Over the weekend, Moore’s Law—the prediction that the number of transistors (building blocks) on an integrated circuit (computer chip or microchip) would double every two years—turned fifty years old. It so happens that the silicon solar panel, the dominant variety in the market today, is about the same age—roughly fifty-two years old. And over the last half-century, while the computing power of an identically sized microchip increased by a factor of over a billion, the power output of an identically sized silicon solar panel more or less doubled.
The contrast between Moore’s Law for microchips and the plodding progress of clean technology is bittersweet for me. Growing up, I would wait impatiently for my father to bring home a new computer, powered by a faster, next-generation processor—his office was across from Gordon Moore’s at Intel. When he founded a solar panel start-up, he brought the limitless optimism of Moore’s Law with him, but like myriad other cleantech start-ups, his company struggled to stay afloat given the surging tide of cheap, mediocre silicon solar panels from China.[2] My own doctoral research focused on exciting alternatives to silicon solar panels, but those alternatives face a daunting barrier to entry from large silicon firms. So while I celebrate the startling prescience with which Gordon Moore, in 1965, predicted the density of transistors fifty years hence and every year in between, I reject the notion that clean technologies like solar panels and batteries follow a Moore-esque decline in cost.

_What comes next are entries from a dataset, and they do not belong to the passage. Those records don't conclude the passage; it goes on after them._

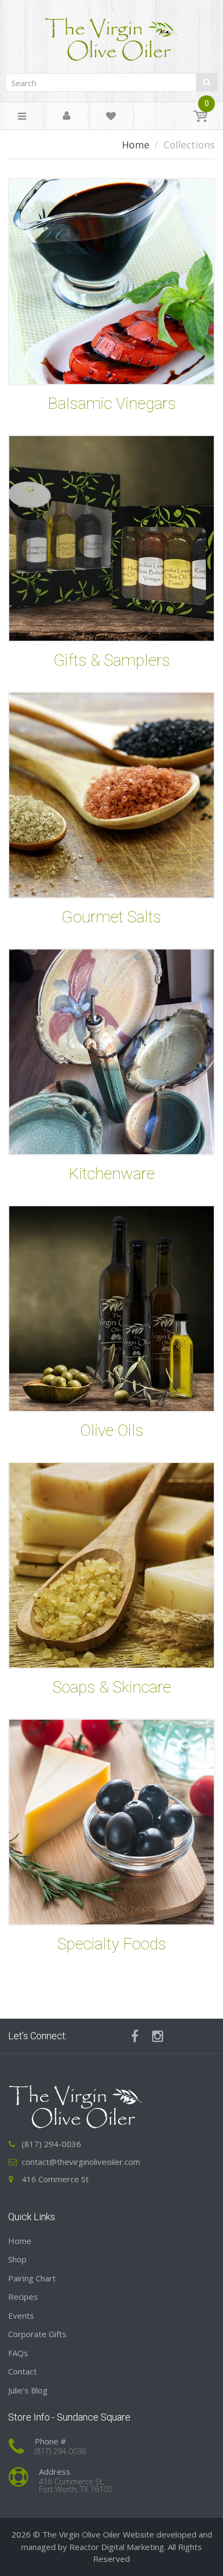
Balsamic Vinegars (112, 403)
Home (135, 144)
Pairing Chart (32, 2278)
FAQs (18, 2352)
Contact (22, 2371)
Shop (17, 2259)
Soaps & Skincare (112, 1686)
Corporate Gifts (37, 2333)
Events (21, 2315)
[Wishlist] (111, 117)
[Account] (66, 115)
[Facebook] (134, 2036)
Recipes (23, 2296)
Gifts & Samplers (112, 659)
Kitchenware (112, 1173)
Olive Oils (111, 1430)
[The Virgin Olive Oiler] (111, 35)
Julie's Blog (28, 2390)
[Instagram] (157, 2036)
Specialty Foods (111, 1943)
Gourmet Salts (111, 916)
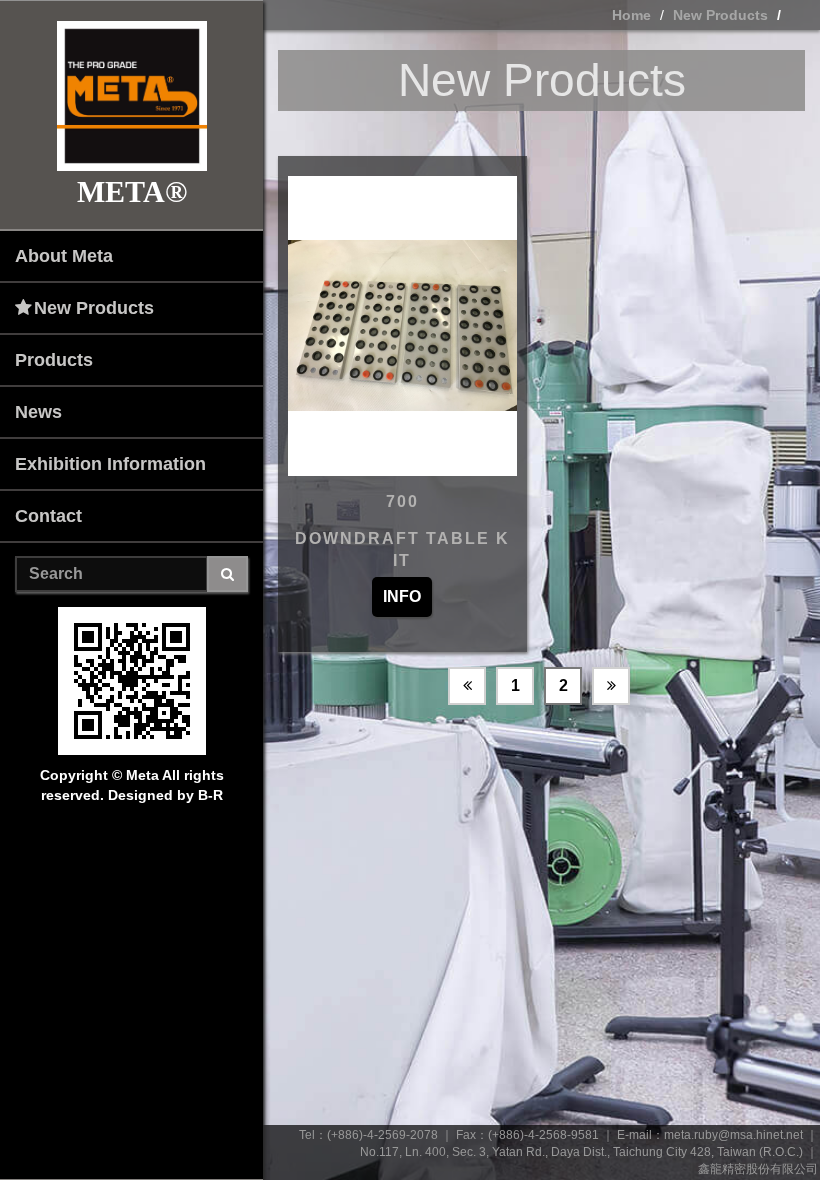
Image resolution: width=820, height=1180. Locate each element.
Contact (48, 516)
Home (631, 15)
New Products (94, 308)
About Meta (64, 256)
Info (402, 596)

Unfortunately, a chorus of voices in the mainstream media have echoed the claim that Moore’s Law is guiding the regular decline in clean technology costs as production increases, enabling a massive energy transition from fossil fuels. In an excellent 2011 piece, Michael Kanellos at Forbes gently corrected this claim, but he was still too charitable in conceding that clean energy advocates were “wrong in the particulars, but right in their outlook.”

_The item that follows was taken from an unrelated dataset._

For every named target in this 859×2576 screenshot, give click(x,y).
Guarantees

Rather, that outlook is far too complacent, satisfied with pedestrian cost declines and stagnating performance in lieu of disruptive technology advances, more in line with Moore’s Law. To date, there have been three crucial differences between Moore’s law for microchips and the historical cost declines of solar panels and batteries:
1. Moore’s Law is a consequence of fundamental physics. Clean technology cost declines are not.
2. Moore’s Law is a prediction about innovation as a function of time. Clean technology cost declines are a function of experience, or production.
3. Why this all matters – Moore’s Law provided a basis to expect dramatic performance improvements that shrank mainframes to mobile phones. Clean technology cost declines do not imply a similar revolution in energy.